::: Selected text

There’s a common misconception about what constitutes content in a business environment. Many believe it refers to company communication, particularly texts and images. However, all business activities, irrespective of their form, are business content representative of ideas, messages, and meanings that a business utilises to position itself in the market. Furthermore, most companies rarely realise that all activities are symbolic and thus constantly produce meanings. These activities can take many forms, from text and numbers to visuals and behaviours, all working together to create a compelling proposition and product, service or brand story that highlights the value of your business.
In the appropriate sense of the word, content is the meaning of symbols. It is essential to realise that everything acts as a symbol with meaning: words, numbers, images, objects, textures, shapes, smells, sounds, behaviours and anything else constituting our experienced reality. Ultimately, our perceptions involve interpreting the meaning of symbols.

::::::
::: Data excerpt

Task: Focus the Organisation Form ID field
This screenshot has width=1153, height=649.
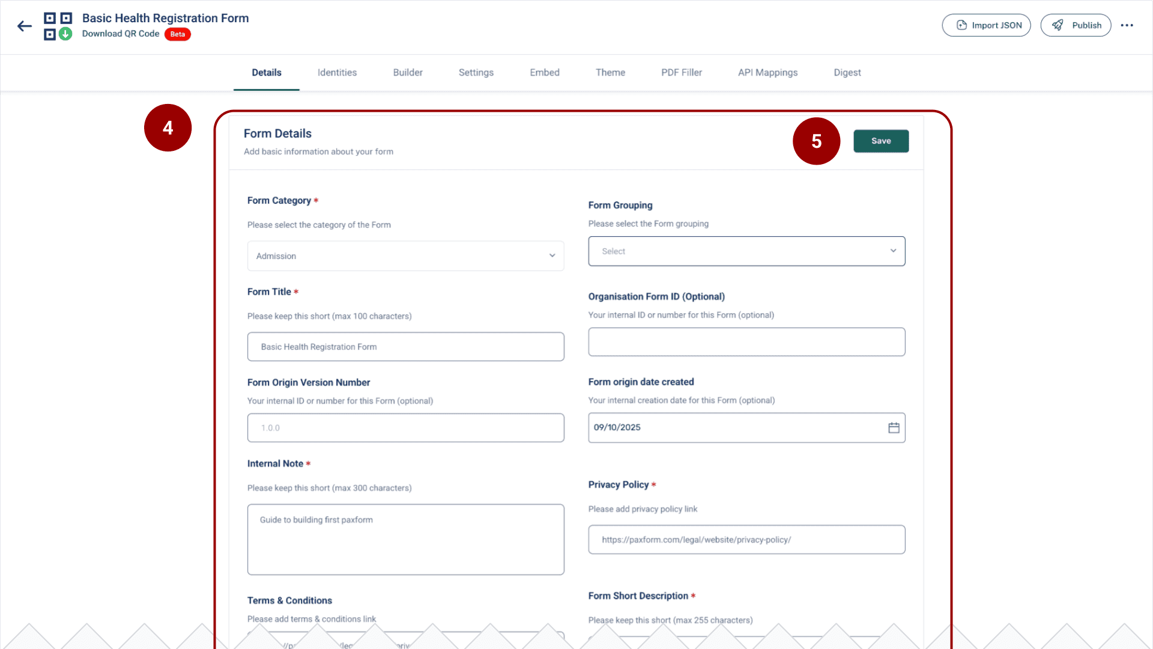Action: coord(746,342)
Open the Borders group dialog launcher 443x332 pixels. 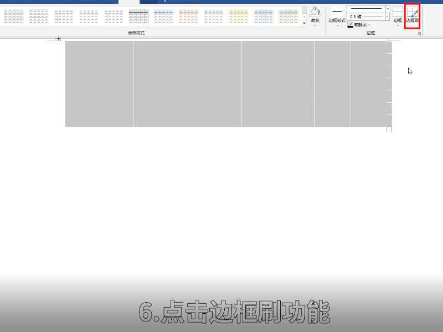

::::::

Required task 1: In the text on business content, what is content in the proper sense of the word?
Required task 2: Write the next part of the text on business content, picking up after its last sentence.

Output 1: The meaning of symbols.

Output 2:
The complexity of meaning lies in its non-tangible nature; we understand it only through the symbols that represent it. This is the origin of all problems related to the analysis of content, especially the meaning of language, the essential component of thinking. Since our thoughts and ideas are conceptualised in their symbolic form, it becomes challenging to untangle the idea from the symbols (words or other signs) used in expressing it. This is especially important in business, where ideas are processed by different people from different fields inside and outside the company environment. Ensuring that ideas retain their meaning across different representations and people is the task of content processing and TWS Business Logic.
Content is essential in providing a unique and sustainable value for your business. The content you produce is individual to your business, products or services, brands, and people. It defines your efforts, perception of the market, and thinking in solving problems and generating ideas. The possibilities for how you define your business purpose and deliver your customer experiences are endless because content can be easily developed, expanded and generated anew. Content provides an open and dynamic system of value generation. To unlock the potential it provides, it is crucial to have a comprehensive understanding and implementation of the logic underpinning the creation of clear and significant meanings that propel growth. There are four essential characteristics of content that you need to consider:
1. Meaning is subject to interpretation. The relationship between symbol and meaning is not fixed; thus, meaning is always open to interpretation. To ensure messages are correctly interpreted, one must clearly define their intended meaning, utilising the correct symbols since symbols are the carriers of meaning.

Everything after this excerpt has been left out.